Call centers sometimes get backed up and need to prioritize the most critical problems first, he said.
"Every secretary who can't get her solitaire to work thinks it's the end of the world," he said. "There is a certain sense of entitlement. People think they're paying for a service and can walk all over the people providing that service. It is the 80-20 rule; 80 percent of the calls come from the same 20 percent of the customers."
Brooks said if a customer gets belligerent toward one of his technicians, he will call that customer's boss to let her know about her employee's inappropriate behavior.
"I've called bosses to say it is inappropriate to call my guys and curse. Yelling always begets yelling," Brooks said. "It is sometimes the best policy to let someone's boss know what is going on. Most agree business is business and there is a proper way to behave."

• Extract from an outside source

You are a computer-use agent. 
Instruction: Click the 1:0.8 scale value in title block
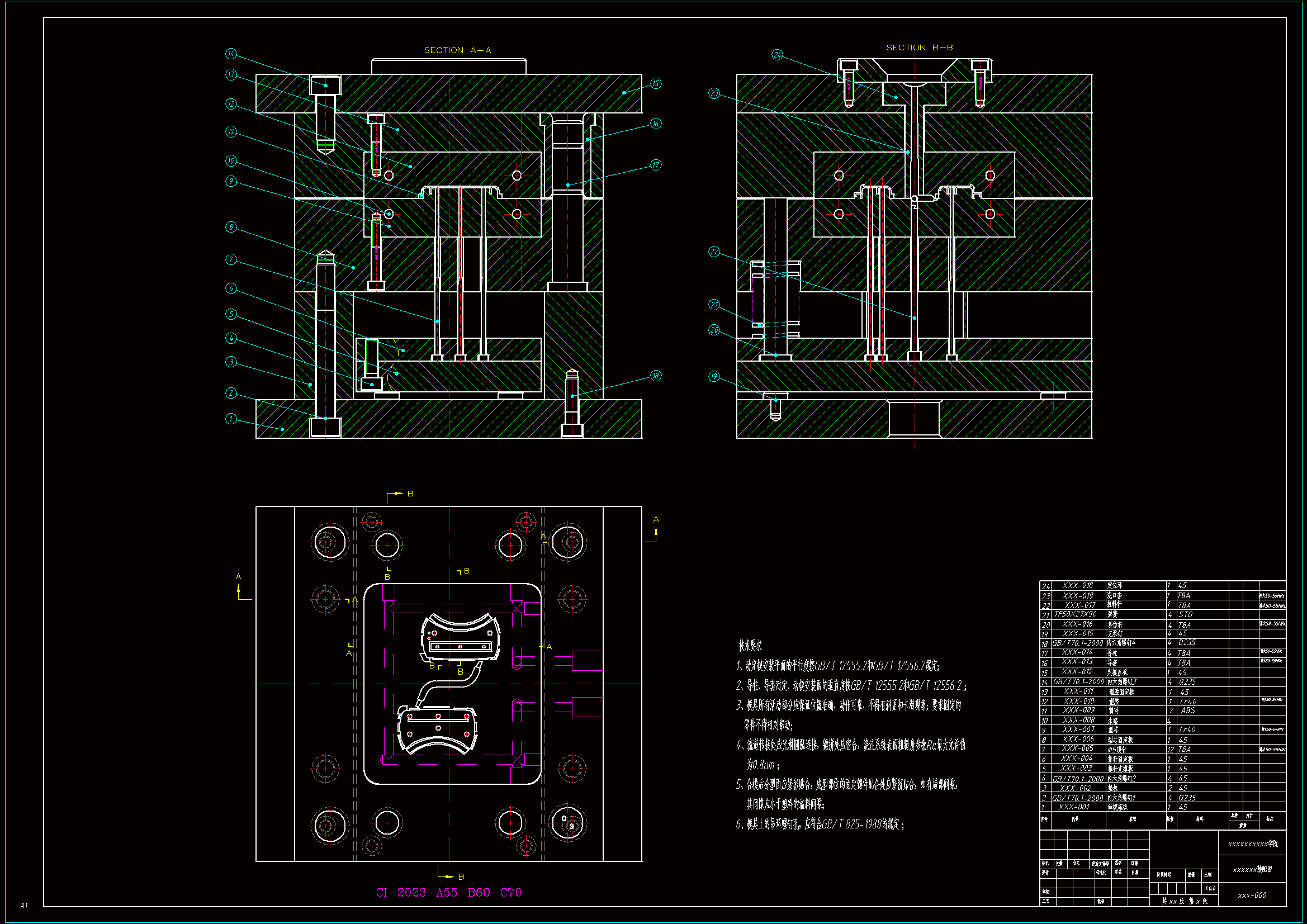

Basic rules of etiquette apply in the office, regardless of the technology used to communicate, said Anna Post, resident business etiquette expert at the Emily Post Institute.
"You don't pick the people you work with. It is not like choosing friends or significant others," Post said. "Etiquette is a free tool available to everyone that helps us find common ground in tense situations. It is always best to take a few breaths and check your frustrations at the door. Stay calm, stay solution oriented."